Sunday, November 9, 2014

From leaning into curves to a box on wheels

Nearly three years ago I began to plan a two-month motorcycle trip.  My plan was to ride from Portland down to the border and into Mexico, including some areas that received a fair share of news coverage because of drug cartel violence.  Whatever the risk would have been, reason prevailed and the trip was reduced to a tour of the western United States, from Portland to Texas’s Rio Grande Valley and back.  It was reduced, but only in time and distance.  The trip was spectacular and one of the best experiences of my life.

Things have changed.  For the first time in nine years and after roughly 80,000 miles ridden on a variety of motorcycles, I am without a motorcycle.  Health and safety concerns drove the decision to sell my last bike.  I had some close-calls, a couple of relatively minor crashes and lost an old friend, Hector Reyna.  He died from injuries from a crash on a flat, straight road on a sunny morning in South Texas, riding home from having his Harley serviced.  A car driver turned left in front of him sending him head-on into the side of her car.  To say the least, this motivated me to reevaluate my motorcycle riding (and a number of other things).

I sold my 2012 Yamaha Super Tenere in October 2014.  I went through a bit of a mourning period, missing what had become a major part of my life.  Less romantically, I was also put out by the financial loss I experienced, selling a bike that I’d bought new two and a half years before.  But, as they say, it’s only money.

The previous week, quite unexpectedly, I became the owner of a 1999 Volkswagen Eurovan Camper. 
One day at the office, I overheard a coworker talking on the telephone about her VW camper that she wanted to sell.  Though I’d worked with her for years and knew a little bit about her home and family life, I had no idea that she owned this camper.  Without recounting the less-than-exciting details, I purchased it from her and her husband.  For a 15 year-old vehicle, it had relatively low miles at roughly 94,000.  Cosmetically, it was in fine condition, with one somewhat strange exception which I’ll write about later.  It needed a few repairs and modifications, which have mostly been done.

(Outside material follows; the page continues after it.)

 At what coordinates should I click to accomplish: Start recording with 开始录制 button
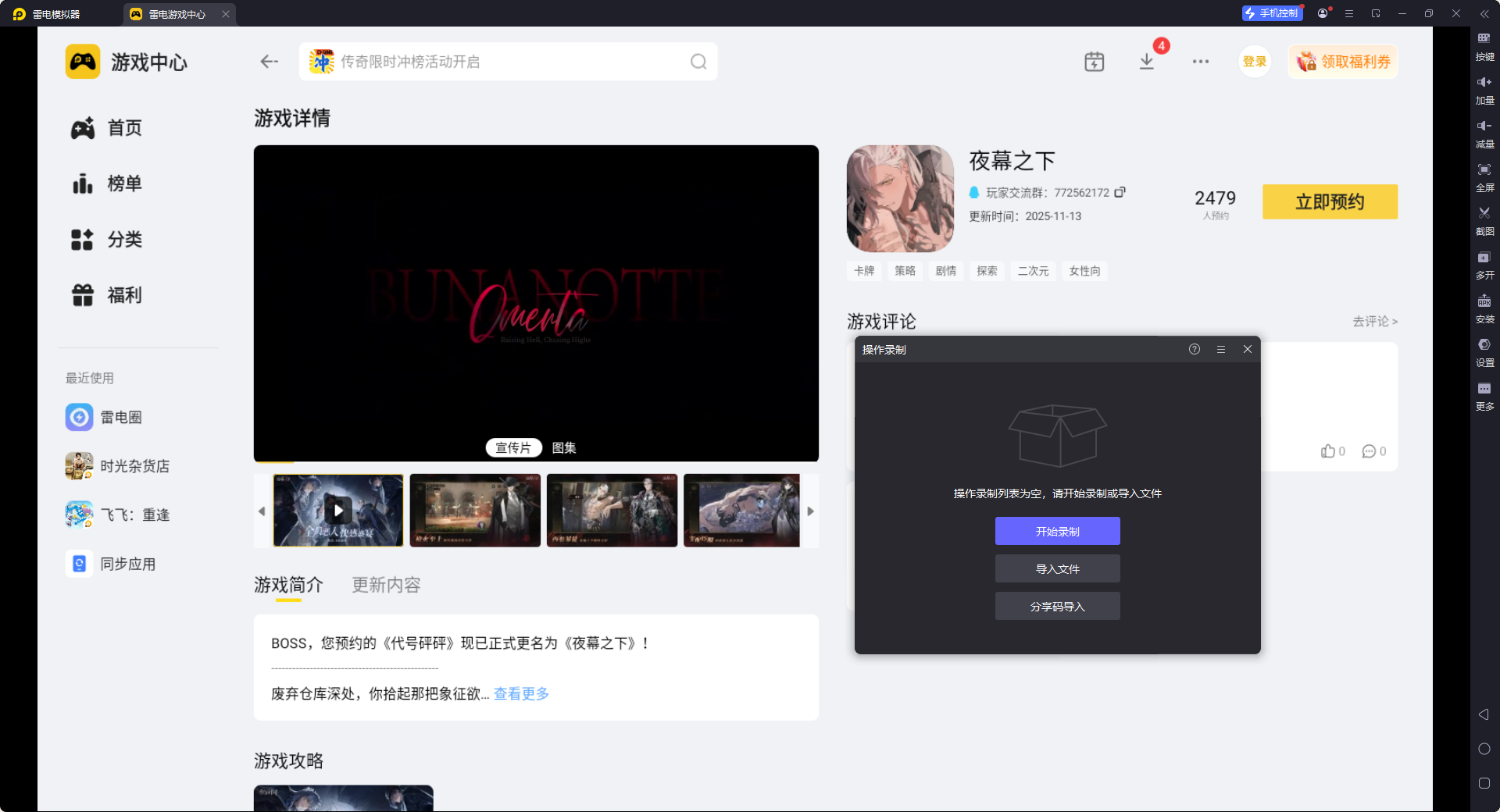[1057, 531]
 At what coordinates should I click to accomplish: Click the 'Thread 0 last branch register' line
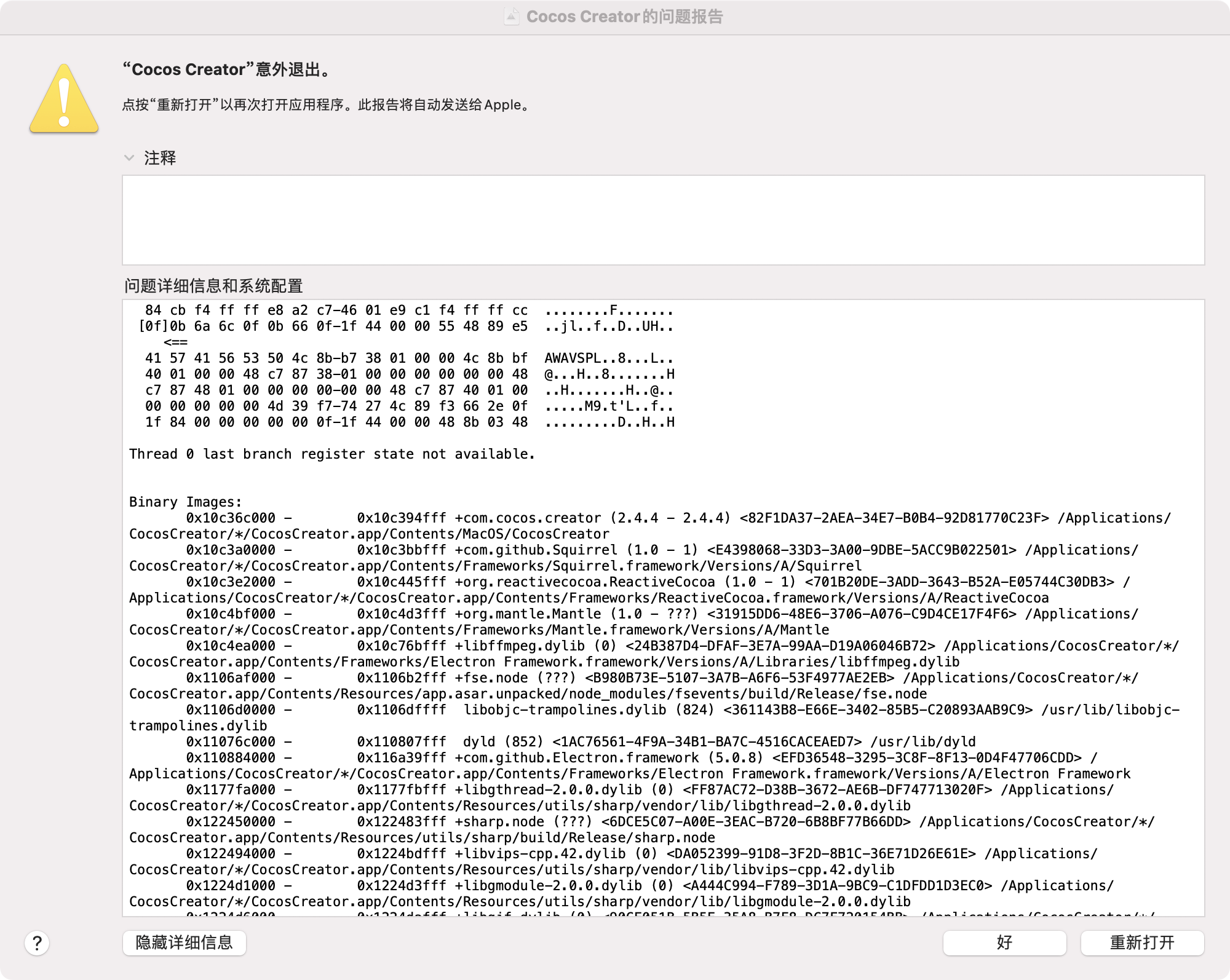332,454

For the last couple of years, I’ve had this idea that I would live and travel full-time in a recreational vehicle after retiring.  In my mind, it would be a diesel Class C, most likely aWinnebago View.
  This would be a much larger investment, more than likely requiring the sale of my home.  The idea being that it would be my home for as long as I was interested and able to live a nomadic lifestyle.  But when the opportunity to acquire the Eurovan arose, I took it, thinking that this would be a way to try out the RV life on a much smaller, less costly scale.

Besides, I’ve been enamored of VW campers for most of my life.  Sure, I came of age in the 1960’s and 70’s, but I like to think that there is more to it than that.  When I was about seven or eight, the Bonham’s Grocery Store in McAllen, Texas raffled off a brand new VW Bus.  I don’t know if it was a 23 Window,  
but I like to remember it that way.  I was already car crazy, but this was like nothing I’d ever seen: A house/fort/lair on wheels.  I’m sure that I demanded that my mother buy a raffle ticket on the spot and was mostly convinced that we’d win it because My God, what else could happen in a world that is fair and good?  Not surprisingly, we didn’t win it and I went on to other automotive fantasies.  Ten or so years later, my friend Brian Rawls got a 1965 VW Camper.  It became our mobile party spot, in which we and an assortment of friends flew down the dirt roads of South Texas and consumed more than a small amount of illicit substances.  We even camped in it a few times, including trips to Garner State Park and South Padre Island. 

Not long after moving to Olympia, WA in 2002, I got a serious case of the I-Want-a-Vanagon-Westfalia bug.  I looked for months, test drove a few, even got close to buying one (the title situation was “funny,” which scared me off).  Eventually, their notorious mechanical shortcomings and high price steered me away.  That and motorcycles.


So here I am, once again the owner of a German vehicle.  There is probably a ten syllable German word meaning “I know it’s overpriced, costly to maintain, prone to catastrophic mechanical failure, but shit, it is so cool and fun to drive.”  I don’t name my vehicles and I won’t name this one.  But I’ll call the blog La Caguama Blanca, or the White Turtle
 for obvious reasons.  Oh, yeah.  Caguama means something else in Mexican Spanish.